__Saved data entries__
=====

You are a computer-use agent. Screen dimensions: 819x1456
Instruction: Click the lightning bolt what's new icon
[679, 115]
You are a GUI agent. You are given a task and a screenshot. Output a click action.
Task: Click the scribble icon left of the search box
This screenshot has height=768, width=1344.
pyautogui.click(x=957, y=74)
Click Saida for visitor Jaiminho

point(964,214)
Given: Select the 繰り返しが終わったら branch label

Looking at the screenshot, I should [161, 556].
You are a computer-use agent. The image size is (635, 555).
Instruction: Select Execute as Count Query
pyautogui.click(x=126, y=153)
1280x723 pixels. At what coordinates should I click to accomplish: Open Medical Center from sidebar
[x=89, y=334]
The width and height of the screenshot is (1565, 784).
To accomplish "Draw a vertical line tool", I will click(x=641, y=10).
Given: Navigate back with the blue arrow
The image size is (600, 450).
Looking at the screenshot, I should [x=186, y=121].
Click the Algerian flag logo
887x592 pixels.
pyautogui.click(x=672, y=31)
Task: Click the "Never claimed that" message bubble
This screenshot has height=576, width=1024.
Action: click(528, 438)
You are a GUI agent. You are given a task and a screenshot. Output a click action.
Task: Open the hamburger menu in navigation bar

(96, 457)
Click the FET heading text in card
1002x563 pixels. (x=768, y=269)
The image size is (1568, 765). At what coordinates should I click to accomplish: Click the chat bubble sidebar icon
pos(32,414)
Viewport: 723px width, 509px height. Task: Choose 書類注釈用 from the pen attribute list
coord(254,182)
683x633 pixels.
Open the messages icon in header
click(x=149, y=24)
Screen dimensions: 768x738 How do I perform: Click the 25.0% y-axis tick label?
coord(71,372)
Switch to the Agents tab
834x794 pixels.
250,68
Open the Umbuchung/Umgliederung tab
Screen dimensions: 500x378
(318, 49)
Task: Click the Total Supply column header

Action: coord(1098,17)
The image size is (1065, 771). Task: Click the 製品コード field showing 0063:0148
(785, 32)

=====

__To do__
Only the lines that hold the word "computer" are wanted; each should be pulled from the records.

__Response to this exercise__
You are a computer-use agent. Screen dimensions: 819x1456
You are a computer-use agent. The image size is (635, 555).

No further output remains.